Patients with ileal conduit urinary diversion and greater than five-year survival after cystectomy have a 50% rate of diversion related complications. Within this group, 24% suffer stomal complications [16]. These complications—such as bleeding, stenosis, hernia, and retraction—occur five times more often in obese patients compared to those with a BMI within the normal range, 27% versus 4%, respectively [7]. Poor stomal appliance fit and obesity are associated and cofactors for peristomal skin changes [17]. It is also important to recognize that confidence in changing one’s appliance has a direct relationship to quality of life [18]. Stomal complications in obese patients are thought to result from increased tension on the ostomy due to abdominal wall thickness and a foreshortened mesentery [13]. These factors are generally not modifiable, especially if significant weight loss prior to surgery is unfeasible. This is the case for patients with muscle-invasive bladder cancer. It has been shown that a delay to cystectomy of greater than 93 days in patients with an initial diagnosis of T2 disease is associated with significantly worse disease specific and overall survival [19]. It is beneficial to the patient and the responsibility of the surgeon to proceed with cystectomy expediently once it is indicated. Concomitant panniculectomy may lead to improved long term stomal outcomes and quality of life in obese patients with muscle-invasive bladder cancer.

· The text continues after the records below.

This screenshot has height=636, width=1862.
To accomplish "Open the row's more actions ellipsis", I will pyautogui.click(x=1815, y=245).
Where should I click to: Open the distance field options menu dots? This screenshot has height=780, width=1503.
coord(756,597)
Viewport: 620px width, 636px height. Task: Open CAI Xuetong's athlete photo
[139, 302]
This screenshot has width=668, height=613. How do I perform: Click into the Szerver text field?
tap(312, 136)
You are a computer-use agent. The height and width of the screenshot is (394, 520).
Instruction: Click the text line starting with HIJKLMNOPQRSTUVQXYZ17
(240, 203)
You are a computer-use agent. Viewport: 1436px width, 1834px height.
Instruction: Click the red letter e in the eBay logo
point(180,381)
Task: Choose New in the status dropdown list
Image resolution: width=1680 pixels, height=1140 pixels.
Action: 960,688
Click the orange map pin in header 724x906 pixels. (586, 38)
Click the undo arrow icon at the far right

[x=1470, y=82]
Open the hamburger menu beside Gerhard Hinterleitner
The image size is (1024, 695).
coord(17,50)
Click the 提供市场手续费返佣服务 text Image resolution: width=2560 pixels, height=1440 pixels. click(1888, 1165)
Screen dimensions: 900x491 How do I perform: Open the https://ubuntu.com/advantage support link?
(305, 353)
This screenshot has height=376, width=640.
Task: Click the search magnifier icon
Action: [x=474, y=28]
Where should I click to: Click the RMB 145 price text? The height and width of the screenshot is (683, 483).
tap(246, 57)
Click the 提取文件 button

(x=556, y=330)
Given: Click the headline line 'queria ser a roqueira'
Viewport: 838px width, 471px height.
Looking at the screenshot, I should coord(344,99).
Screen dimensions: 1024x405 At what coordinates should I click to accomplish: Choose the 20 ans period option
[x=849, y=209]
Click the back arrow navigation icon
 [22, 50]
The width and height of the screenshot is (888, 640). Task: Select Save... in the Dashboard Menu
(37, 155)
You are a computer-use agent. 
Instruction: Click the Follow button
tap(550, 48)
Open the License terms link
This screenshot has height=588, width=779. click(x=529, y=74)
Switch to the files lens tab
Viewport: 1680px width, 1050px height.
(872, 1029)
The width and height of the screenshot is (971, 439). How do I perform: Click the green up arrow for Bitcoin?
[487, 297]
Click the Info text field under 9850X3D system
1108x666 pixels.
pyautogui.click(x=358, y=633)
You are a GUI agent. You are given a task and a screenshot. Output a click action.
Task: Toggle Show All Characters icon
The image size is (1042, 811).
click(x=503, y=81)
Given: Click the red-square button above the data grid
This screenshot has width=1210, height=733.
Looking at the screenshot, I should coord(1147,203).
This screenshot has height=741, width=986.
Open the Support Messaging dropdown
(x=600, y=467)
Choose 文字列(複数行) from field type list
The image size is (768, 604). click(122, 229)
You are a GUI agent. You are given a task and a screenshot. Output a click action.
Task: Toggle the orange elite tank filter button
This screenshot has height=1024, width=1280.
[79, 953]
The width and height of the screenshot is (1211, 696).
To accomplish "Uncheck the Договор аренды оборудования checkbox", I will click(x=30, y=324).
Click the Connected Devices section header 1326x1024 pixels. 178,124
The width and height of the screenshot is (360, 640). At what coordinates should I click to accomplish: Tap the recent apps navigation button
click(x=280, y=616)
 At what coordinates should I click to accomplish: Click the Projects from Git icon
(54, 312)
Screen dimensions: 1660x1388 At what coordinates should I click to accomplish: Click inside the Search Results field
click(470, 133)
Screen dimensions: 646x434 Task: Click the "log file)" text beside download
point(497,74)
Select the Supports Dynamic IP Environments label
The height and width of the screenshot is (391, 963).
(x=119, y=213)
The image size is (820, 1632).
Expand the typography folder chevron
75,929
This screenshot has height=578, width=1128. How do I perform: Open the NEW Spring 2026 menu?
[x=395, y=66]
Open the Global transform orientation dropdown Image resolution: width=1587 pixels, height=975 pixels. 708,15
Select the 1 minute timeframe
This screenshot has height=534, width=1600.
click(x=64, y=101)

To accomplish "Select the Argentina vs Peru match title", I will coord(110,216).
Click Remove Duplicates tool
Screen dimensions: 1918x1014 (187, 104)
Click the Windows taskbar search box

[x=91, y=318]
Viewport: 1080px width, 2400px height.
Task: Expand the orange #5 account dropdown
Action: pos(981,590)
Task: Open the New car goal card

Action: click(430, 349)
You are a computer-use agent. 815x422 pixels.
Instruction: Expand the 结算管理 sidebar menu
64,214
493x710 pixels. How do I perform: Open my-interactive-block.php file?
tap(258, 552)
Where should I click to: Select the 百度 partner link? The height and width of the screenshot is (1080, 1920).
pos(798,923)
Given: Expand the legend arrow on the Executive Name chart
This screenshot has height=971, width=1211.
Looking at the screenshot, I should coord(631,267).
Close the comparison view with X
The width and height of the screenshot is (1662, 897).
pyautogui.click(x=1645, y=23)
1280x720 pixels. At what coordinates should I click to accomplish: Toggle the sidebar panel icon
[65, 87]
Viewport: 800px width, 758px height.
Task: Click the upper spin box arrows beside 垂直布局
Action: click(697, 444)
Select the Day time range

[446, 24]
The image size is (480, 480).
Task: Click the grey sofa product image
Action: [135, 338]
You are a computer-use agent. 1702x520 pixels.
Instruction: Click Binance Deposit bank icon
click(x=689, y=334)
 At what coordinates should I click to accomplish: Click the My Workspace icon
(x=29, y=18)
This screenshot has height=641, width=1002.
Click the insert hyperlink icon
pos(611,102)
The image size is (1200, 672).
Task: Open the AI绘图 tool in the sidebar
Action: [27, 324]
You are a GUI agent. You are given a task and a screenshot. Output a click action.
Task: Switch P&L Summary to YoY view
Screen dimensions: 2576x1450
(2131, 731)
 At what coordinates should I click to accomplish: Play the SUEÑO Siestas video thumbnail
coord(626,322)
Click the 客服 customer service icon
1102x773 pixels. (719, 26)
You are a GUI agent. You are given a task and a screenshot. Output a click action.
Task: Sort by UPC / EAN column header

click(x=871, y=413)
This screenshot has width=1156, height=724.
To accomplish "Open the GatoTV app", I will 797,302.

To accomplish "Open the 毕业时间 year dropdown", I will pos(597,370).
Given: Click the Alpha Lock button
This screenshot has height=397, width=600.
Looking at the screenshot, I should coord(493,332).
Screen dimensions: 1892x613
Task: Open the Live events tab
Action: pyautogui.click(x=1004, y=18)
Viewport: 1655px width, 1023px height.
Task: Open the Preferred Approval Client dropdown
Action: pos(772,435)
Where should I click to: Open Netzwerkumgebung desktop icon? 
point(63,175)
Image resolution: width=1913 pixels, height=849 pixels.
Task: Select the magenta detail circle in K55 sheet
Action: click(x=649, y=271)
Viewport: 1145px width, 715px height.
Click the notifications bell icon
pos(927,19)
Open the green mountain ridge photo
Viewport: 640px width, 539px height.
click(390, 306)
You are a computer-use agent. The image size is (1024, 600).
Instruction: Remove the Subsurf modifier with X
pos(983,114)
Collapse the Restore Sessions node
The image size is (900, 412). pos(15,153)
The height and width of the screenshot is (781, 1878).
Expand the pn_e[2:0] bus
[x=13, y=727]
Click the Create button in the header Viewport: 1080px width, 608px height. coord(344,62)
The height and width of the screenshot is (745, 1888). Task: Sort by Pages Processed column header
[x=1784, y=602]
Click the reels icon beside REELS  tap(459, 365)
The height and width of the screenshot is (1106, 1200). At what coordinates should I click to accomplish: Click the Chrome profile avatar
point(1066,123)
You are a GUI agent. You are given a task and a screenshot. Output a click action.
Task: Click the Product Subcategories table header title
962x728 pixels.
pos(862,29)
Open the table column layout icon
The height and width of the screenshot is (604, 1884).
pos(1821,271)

This case should be considered in the context of several limitations. The authors recognize that panniculectomy adds risk of additional perioperative morbidity to those patients undergoing radical cystectomy, a population already at high risk for postoperative complications [20]. However, we feel that, in the properly selected patient, the risk is outweighed by the potential benefits outlined in this case. Unfortunately, the limited follow-up of this patient precludes comment on the durability of this approach. Despite these limitations, this report adds to the paucity of literature and highlights many potential benefits of concomitant panniculectomy at the time of radical cystectomy in the obese patient.

4. Conclusion

Radical cystectomy with ileal conduit urinary diversion and simultaneous panniculectomy is a reasonable surgical option for the morbidly obese patient with bladder cancer and a large pannus. When performed by an experienced urologic oncologist and plastic surgeon, good outcomes can be achieved. This procedure may be especially helpful in younger patients for whom long term survival is expected. Complication rates, long term stomal function, ease of stomal care, and quality of life should be investigated further in order to determine whether this procedure significantly improves outcomes while limiting morbidity.

Disclosure

Bruce L. Jacobs is a consultant for Via Oncology.

Competing Interests

The authors declare that they have no competing interests.

Acknowledgments

Robert M. Turner is supported in part by the National Institutes of Health Institutional TL1 award (5TL1TR000145-10). Bruce L. Jacobs is supported in part by the National Institutes of Health Institutional KL2 Award (KL2TR000146-08), the GEMSTAR Award (R03AG048091), the Jahnigen Career Development Award, and the Tippins Foundation Scholar Award.